Required work
Determine the number of lines in the data that contain "from", and write only that number.

Saved data entries
<<<<
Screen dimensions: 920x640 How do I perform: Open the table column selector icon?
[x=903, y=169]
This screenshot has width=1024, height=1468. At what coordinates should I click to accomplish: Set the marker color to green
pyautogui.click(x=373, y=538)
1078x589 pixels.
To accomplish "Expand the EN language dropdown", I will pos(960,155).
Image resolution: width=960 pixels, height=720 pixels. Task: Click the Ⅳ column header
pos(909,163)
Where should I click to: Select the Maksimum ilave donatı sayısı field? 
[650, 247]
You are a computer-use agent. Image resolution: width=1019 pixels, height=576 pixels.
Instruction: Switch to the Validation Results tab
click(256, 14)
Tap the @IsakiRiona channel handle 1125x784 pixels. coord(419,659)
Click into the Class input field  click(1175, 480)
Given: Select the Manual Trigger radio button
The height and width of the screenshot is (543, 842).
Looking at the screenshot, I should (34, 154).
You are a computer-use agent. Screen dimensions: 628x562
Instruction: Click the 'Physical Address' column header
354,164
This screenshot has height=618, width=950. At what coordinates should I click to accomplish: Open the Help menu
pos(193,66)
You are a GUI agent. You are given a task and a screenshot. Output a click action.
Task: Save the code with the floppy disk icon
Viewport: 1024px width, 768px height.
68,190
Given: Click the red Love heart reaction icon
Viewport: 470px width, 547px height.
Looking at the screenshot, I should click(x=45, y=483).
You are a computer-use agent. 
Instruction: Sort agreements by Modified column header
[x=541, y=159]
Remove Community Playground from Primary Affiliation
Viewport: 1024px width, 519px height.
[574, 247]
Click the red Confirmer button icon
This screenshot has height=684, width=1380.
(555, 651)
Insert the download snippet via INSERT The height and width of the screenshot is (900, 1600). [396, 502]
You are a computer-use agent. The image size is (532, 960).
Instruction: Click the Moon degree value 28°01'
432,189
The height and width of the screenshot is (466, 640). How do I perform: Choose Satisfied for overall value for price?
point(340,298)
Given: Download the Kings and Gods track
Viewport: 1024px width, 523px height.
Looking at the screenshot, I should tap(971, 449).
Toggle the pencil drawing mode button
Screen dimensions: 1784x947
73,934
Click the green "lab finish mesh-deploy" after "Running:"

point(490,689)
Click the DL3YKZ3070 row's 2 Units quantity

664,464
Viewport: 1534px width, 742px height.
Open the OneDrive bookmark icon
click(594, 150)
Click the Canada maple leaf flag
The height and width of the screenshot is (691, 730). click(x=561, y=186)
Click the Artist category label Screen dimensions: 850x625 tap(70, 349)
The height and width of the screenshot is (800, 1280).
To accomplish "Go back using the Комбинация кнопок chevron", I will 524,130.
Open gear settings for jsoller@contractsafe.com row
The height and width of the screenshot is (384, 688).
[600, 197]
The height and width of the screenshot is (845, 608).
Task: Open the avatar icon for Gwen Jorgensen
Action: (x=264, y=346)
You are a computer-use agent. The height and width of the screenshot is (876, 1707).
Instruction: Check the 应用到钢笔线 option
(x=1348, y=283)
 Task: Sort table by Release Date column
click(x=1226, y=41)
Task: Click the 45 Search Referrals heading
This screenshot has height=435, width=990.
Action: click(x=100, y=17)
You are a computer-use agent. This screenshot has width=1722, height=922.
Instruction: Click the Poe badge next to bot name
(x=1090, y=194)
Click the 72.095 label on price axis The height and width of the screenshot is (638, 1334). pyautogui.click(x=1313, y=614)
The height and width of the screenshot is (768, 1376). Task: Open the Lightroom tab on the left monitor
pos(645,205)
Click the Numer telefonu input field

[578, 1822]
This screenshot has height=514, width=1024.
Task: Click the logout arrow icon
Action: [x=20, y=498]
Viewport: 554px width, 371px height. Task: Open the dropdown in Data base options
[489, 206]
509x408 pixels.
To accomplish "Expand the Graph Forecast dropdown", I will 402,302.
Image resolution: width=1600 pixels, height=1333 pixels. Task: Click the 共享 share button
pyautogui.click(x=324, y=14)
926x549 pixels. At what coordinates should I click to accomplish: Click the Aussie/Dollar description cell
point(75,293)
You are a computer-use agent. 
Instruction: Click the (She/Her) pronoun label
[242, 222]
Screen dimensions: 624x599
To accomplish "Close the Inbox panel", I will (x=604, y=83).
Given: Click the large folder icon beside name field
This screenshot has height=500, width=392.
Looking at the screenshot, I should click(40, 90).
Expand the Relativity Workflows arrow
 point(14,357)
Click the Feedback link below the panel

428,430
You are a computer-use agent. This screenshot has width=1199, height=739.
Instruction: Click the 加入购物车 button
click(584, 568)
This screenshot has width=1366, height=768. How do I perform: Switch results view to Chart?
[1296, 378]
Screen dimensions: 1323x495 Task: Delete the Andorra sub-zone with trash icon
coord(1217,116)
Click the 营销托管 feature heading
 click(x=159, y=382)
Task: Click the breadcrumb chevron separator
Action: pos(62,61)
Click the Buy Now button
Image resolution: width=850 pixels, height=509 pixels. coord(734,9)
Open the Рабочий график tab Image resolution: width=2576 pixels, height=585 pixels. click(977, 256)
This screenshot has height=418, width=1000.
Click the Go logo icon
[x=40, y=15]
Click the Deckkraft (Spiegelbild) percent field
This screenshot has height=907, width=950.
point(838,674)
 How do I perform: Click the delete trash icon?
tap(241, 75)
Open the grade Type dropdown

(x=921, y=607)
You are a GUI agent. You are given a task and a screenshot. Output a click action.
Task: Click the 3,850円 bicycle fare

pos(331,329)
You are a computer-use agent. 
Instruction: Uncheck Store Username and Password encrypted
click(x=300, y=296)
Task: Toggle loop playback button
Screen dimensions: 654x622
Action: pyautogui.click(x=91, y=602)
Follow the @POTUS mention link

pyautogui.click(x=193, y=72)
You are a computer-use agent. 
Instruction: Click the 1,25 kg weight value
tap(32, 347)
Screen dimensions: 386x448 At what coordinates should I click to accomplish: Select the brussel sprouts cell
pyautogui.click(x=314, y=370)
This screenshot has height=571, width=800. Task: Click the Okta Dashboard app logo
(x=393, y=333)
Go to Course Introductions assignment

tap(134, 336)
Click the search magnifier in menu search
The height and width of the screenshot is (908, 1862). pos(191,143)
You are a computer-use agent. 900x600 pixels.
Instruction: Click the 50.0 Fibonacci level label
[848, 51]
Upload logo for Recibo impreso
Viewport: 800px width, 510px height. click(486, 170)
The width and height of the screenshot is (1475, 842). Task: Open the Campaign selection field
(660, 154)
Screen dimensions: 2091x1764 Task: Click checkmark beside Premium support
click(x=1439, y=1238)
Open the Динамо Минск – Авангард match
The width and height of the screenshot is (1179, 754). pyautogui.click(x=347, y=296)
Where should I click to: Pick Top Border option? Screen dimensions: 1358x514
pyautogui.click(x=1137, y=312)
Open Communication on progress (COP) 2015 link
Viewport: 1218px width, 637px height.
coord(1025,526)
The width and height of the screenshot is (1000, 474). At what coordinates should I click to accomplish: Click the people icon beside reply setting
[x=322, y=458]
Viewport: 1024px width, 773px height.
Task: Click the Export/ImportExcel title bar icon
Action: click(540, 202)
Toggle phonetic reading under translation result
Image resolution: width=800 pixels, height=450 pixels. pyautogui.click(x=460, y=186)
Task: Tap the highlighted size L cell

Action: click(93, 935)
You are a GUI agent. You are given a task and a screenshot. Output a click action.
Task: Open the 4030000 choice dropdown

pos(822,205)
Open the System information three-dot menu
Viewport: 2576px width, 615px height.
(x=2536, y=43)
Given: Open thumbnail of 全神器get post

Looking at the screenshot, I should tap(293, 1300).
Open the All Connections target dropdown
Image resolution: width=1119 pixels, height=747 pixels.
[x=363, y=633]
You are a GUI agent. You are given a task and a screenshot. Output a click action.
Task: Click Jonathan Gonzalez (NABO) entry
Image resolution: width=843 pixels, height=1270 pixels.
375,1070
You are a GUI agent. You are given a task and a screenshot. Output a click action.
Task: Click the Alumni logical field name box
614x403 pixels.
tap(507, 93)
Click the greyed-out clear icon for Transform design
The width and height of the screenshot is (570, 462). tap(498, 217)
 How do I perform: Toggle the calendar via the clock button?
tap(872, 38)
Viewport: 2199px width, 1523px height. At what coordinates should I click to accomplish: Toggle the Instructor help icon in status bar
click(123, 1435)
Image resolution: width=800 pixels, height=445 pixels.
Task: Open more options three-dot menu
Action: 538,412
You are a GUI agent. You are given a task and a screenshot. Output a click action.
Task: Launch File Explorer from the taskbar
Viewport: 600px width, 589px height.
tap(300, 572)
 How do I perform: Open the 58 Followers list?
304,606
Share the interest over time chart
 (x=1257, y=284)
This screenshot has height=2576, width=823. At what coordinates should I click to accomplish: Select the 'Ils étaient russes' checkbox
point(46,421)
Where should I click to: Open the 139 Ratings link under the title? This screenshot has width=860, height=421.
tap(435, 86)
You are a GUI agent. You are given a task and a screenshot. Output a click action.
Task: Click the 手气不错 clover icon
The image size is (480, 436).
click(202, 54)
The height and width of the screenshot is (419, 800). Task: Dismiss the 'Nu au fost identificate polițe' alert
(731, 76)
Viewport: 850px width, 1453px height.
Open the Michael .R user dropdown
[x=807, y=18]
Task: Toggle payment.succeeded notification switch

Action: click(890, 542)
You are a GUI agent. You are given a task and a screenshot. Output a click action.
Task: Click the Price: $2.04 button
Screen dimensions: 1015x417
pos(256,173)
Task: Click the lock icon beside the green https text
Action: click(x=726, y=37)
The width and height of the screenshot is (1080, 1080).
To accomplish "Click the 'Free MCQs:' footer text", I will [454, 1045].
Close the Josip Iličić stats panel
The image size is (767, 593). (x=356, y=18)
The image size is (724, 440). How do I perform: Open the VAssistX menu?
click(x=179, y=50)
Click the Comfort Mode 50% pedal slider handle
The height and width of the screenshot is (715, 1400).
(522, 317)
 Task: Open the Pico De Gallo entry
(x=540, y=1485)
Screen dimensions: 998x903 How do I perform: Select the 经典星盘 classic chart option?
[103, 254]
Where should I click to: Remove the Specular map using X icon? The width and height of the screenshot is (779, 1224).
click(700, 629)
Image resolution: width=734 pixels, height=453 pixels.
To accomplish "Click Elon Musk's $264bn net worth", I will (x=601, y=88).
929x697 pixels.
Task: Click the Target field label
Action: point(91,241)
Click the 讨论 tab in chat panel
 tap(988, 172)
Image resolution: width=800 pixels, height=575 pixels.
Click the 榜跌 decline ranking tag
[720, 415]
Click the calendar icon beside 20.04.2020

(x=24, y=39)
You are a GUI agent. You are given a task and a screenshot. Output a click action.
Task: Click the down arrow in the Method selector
>>>>
Solution to this exercise
2